Description of the task:
Substitute "Review" for "Formulas" in the items, starting at the line that has "Click the blue Search button" and stopping after the line that has "[x=589, y=752]". Give back only those lines, with nothing else changed.
─── Input for this task ───
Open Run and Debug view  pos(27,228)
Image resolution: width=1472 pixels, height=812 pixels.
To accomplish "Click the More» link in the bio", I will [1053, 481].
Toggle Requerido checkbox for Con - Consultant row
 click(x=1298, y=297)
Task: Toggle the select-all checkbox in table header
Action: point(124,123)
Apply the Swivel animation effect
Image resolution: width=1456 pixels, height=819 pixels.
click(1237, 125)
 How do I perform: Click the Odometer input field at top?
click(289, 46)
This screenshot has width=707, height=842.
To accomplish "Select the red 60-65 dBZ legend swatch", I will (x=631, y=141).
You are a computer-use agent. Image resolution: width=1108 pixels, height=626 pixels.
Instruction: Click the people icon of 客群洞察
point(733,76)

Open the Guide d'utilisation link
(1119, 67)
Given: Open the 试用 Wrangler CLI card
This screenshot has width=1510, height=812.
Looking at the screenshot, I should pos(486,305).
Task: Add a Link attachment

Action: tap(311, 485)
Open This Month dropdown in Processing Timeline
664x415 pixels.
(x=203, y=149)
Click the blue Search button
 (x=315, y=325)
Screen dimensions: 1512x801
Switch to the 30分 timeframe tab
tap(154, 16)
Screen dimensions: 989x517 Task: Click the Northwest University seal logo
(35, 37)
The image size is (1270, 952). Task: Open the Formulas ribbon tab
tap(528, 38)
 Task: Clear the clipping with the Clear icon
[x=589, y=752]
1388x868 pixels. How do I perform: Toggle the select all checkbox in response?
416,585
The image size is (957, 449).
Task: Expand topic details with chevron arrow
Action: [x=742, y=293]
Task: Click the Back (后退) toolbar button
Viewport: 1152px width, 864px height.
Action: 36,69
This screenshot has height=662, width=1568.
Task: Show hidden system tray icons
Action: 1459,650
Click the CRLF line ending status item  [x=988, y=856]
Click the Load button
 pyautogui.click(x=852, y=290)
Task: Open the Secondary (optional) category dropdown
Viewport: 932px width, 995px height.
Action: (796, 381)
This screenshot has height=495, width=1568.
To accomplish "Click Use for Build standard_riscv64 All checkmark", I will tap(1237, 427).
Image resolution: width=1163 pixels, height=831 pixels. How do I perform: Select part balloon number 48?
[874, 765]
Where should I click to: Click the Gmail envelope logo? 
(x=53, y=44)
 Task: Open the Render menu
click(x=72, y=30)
───
Completed exercise:
Click the blue Search button
 (x=315, y=325)
Screen dimensions: 1512x801
Switch to the 30分 timeframe tab
tap(154, 16)
Screen dimensions: 989x517 Task: Click the Northwest University seal logo
(35, 37)
The image size is (1270, 952). Task: Open the Review ribbon tab
tap(528, 38)
 Task: Clear the clipping with the Clear icon
[x=589, y=752]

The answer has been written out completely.